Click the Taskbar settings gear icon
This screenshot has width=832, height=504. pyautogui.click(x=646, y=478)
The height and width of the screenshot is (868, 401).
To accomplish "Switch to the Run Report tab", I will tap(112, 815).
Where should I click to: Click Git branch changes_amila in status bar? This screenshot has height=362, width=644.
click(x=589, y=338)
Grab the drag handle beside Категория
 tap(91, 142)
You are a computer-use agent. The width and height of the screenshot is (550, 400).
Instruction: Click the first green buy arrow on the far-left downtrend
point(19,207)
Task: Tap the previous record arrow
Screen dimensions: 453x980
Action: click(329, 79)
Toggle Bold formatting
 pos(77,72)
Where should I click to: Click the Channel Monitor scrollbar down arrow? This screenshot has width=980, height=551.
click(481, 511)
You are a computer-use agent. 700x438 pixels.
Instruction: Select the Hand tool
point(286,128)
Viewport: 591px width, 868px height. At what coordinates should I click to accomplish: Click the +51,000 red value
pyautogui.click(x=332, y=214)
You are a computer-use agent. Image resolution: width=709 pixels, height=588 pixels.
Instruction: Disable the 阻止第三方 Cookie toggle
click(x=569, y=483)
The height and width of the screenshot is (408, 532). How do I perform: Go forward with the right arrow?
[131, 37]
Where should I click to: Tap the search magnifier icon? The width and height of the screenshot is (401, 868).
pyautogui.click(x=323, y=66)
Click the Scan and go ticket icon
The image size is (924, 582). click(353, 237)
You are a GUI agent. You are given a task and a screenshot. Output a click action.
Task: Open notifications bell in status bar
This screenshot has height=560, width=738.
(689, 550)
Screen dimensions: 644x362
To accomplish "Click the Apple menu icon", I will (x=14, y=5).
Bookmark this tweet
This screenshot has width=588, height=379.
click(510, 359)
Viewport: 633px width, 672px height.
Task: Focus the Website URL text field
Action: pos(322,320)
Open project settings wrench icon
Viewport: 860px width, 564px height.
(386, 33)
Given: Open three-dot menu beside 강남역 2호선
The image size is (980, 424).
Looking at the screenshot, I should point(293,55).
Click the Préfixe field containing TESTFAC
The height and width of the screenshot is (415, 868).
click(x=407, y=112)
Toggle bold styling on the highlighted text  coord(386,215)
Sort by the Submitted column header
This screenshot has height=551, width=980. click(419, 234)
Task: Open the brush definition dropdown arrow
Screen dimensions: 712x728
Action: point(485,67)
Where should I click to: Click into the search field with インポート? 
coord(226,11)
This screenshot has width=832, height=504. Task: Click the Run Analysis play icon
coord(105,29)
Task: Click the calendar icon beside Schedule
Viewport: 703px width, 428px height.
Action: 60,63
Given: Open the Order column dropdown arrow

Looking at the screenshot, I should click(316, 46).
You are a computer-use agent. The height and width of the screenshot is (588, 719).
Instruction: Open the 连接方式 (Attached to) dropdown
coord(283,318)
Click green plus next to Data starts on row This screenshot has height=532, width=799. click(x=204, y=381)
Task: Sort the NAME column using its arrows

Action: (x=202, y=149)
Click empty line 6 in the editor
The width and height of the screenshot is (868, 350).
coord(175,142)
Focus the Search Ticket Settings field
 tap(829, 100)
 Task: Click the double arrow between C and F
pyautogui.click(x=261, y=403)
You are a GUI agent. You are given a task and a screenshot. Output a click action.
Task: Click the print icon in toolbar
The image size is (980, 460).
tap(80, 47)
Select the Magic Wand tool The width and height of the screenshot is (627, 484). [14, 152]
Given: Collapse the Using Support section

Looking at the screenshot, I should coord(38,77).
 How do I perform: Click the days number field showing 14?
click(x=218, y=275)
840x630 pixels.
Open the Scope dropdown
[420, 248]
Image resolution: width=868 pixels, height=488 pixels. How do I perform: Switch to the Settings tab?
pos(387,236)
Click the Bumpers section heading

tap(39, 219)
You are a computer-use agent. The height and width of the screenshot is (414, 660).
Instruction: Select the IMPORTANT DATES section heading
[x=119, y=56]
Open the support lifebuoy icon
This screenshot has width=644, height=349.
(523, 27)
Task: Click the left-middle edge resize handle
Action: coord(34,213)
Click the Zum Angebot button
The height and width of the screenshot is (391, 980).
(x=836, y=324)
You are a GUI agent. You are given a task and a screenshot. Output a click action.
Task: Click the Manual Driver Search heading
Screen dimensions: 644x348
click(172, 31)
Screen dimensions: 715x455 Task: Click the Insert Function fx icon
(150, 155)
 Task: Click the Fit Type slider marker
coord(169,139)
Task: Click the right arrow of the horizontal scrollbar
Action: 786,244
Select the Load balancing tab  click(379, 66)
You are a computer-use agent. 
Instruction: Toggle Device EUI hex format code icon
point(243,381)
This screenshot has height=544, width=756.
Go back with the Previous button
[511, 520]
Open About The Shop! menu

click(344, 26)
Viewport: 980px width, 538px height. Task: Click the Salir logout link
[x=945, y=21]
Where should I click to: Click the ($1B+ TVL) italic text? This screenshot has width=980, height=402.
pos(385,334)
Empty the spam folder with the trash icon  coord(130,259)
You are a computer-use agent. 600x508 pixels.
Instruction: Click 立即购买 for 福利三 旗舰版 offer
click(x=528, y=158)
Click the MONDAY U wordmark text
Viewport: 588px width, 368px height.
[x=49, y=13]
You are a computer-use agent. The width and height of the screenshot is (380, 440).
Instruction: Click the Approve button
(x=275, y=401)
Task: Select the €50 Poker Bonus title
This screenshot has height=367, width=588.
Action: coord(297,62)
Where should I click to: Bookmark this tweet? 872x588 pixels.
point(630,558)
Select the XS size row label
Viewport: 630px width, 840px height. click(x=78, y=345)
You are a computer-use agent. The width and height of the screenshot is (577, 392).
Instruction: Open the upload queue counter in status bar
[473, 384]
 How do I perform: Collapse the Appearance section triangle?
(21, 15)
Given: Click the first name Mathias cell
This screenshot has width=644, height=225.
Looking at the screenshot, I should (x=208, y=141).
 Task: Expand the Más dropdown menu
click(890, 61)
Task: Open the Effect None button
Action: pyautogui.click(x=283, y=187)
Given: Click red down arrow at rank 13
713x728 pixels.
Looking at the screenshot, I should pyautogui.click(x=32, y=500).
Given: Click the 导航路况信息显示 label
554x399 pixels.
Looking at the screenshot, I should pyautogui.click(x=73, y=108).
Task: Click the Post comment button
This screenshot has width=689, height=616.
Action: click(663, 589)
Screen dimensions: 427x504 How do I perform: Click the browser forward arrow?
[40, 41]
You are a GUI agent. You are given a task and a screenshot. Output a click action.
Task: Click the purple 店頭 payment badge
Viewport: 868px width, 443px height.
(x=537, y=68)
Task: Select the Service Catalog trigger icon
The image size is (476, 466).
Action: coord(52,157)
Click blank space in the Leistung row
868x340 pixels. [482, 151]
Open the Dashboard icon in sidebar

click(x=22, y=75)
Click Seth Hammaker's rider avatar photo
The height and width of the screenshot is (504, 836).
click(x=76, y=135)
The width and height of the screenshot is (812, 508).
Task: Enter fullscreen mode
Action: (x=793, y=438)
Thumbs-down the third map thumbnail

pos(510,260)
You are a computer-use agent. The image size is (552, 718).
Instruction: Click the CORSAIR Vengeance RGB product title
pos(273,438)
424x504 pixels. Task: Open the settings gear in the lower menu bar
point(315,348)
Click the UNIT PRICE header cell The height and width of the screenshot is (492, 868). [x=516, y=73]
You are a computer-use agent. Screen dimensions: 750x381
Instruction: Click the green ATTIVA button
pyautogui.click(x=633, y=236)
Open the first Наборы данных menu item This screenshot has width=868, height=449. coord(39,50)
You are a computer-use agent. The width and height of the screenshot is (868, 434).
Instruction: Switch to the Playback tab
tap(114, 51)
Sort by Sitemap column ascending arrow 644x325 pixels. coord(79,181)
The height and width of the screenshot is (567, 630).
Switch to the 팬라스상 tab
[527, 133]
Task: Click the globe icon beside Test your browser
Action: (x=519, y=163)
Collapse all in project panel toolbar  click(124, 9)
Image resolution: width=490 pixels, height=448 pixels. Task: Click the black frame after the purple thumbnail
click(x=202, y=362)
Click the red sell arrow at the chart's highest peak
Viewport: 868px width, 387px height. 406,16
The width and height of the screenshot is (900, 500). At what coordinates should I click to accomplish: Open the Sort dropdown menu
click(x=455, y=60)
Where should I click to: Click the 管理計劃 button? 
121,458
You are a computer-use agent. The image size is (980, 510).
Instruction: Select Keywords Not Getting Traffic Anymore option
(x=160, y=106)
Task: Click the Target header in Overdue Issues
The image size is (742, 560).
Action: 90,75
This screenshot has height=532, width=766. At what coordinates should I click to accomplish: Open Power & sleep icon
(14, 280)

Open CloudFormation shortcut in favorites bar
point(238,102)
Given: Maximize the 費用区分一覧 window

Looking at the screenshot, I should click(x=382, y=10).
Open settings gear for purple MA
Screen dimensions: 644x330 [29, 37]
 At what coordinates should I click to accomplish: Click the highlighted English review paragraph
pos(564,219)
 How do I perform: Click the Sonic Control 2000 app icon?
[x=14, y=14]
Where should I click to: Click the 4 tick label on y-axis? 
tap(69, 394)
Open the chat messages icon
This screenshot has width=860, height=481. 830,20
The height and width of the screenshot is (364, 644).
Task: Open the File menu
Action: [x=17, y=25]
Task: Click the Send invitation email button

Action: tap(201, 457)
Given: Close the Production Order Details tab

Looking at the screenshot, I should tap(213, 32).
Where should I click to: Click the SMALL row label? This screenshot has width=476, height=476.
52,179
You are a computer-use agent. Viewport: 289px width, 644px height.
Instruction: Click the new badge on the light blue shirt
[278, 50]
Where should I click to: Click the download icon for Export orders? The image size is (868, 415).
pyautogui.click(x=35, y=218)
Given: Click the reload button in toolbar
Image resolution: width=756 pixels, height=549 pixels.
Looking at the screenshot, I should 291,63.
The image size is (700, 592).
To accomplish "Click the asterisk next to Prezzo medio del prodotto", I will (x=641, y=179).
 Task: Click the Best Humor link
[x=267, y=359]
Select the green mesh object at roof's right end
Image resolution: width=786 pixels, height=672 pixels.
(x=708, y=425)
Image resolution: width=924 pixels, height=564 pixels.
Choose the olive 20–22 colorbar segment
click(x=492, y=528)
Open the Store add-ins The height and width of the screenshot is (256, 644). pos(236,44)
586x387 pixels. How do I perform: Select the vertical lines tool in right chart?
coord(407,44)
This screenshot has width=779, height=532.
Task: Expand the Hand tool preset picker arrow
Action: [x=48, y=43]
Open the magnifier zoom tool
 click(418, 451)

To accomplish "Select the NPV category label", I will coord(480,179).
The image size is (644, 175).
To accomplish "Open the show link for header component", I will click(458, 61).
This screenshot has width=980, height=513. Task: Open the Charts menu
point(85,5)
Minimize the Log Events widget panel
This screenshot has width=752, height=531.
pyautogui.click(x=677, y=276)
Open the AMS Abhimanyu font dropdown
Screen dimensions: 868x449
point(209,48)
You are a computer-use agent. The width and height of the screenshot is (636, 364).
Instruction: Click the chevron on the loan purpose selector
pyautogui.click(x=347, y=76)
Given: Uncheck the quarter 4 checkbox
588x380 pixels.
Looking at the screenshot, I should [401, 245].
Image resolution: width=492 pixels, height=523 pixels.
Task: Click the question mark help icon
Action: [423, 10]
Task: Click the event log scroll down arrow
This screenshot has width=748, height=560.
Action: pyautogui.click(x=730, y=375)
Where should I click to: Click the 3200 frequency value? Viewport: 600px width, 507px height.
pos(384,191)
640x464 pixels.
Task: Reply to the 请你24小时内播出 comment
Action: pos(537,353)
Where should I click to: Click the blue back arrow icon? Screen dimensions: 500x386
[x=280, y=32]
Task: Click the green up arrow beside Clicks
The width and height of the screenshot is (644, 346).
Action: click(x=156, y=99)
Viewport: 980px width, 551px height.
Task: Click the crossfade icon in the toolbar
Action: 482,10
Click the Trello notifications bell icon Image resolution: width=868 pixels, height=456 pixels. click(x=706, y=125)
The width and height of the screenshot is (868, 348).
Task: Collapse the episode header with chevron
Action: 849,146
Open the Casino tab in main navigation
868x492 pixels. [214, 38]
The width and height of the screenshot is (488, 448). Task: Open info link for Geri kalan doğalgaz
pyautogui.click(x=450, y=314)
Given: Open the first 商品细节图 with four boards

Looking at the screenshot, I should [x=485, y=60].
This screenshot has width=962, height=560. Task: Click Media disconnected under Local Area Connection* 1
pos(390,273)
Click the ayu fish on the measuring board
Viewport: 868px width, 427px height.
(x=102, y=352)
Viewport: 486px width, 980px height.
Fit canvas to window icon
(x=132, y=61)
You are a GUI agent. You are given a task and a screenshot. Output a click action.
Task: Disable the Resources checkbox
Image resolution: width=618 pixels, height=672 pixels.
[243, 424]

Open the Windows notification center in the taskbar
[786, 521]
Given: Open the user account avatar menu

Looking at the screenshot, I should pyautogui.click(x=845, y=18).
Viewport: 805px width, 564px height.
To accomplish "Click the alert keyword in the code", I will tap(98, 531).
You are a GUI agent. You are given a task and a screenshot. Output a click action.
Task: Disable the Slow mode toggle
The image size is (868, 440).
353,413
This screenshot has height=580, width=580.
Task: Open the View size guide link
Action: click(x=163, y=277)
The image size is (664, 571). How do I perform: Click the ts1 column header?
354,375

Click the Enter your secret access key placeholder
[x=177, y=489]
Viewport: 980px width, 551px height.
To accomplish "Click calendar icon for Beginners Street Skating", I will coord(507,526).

■ **What the task requires**
Out of the entries, report each line that contains the word "calendar".

■ **Answer to this task**
Task: Click the calendar icon beside Schedule
To accomplish "Click calendar icon for Beginners Street Skating", I will coord(507,526).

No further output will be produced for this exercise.